Records for this task.
□ □ □ □
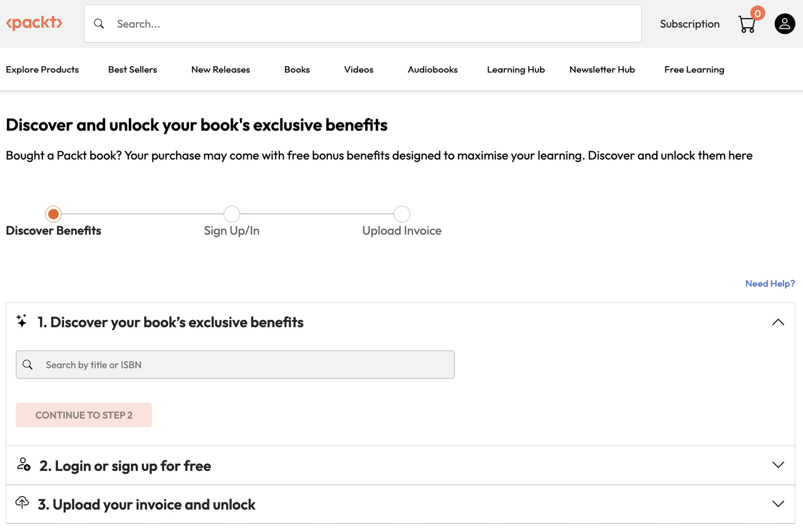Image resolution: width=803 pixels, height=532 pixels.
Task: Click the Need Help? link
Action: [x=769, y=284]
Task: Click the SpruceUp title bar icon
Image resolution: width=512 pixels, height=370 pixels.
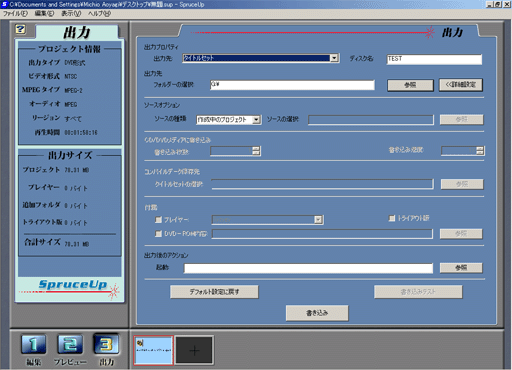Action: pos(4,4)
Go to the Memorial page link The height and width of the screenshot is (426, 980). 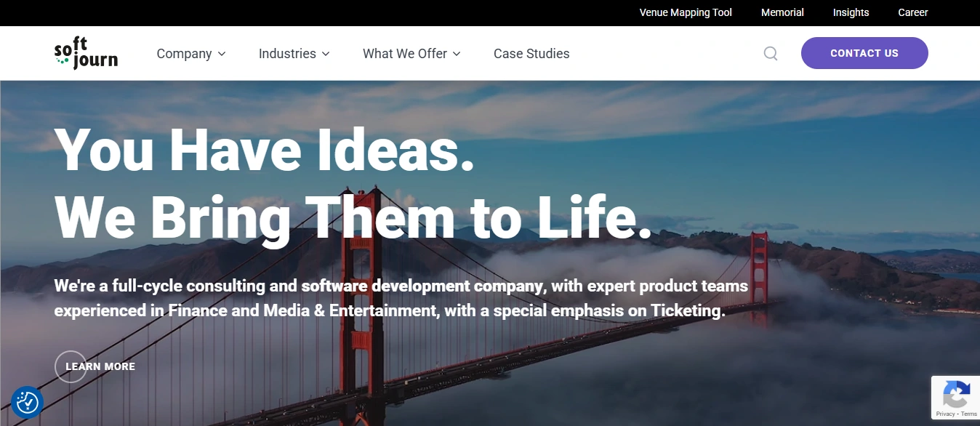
□ □ □ □
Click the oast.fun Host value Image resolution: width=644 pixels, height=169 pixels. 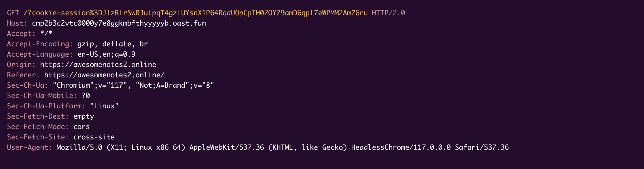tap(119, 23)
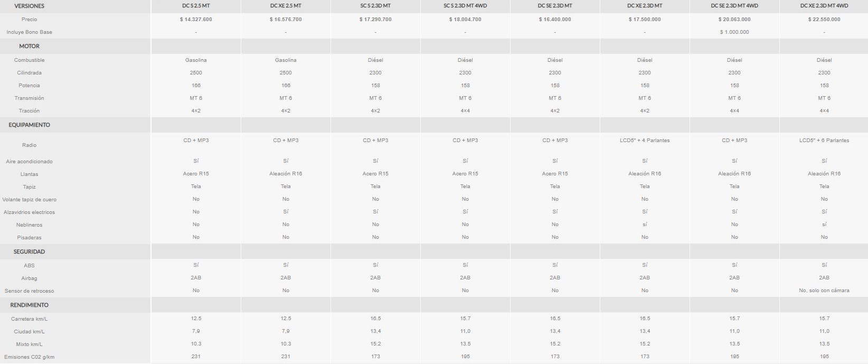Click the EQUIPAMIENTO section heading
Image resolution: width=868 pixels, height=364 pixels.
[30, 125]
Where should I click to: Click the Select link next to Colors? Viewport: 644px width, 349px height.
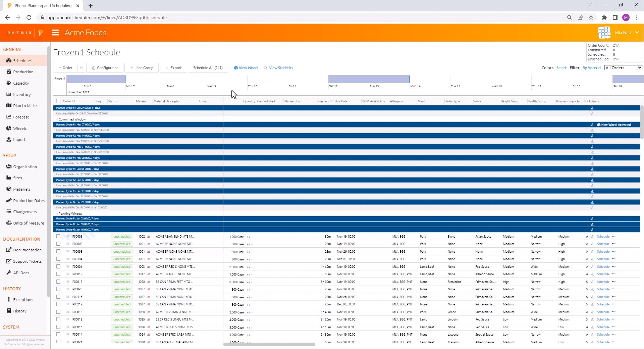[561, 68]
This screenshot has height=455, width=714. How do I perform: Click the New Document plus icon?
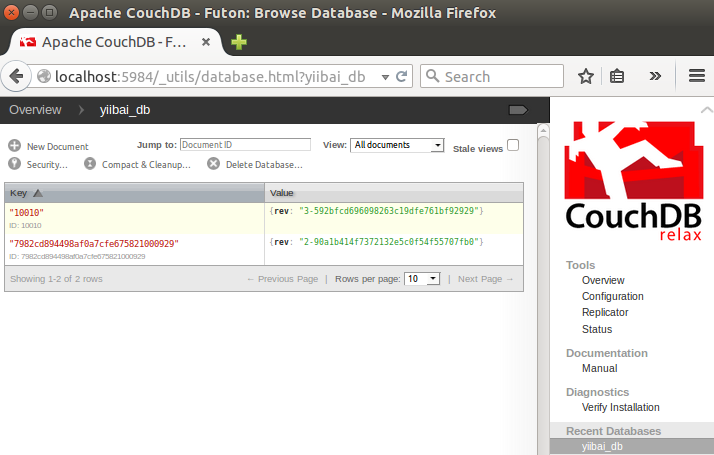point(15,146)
□ □ □ □
Problem details.
Your answer must be the lines above from the one holding "Task: Click the SpruceUp title bar icon" up to and including the one holding "Go to the Memorial", exact and with no pictures.

Written solution.
Task: Click the SpruceUp title bar icon
Image resolution: width=512 pixels, height=370 pixels.
Action: pos(4,4)
Go to the Memorial page link The height and width of the screenshot is (426, 980). 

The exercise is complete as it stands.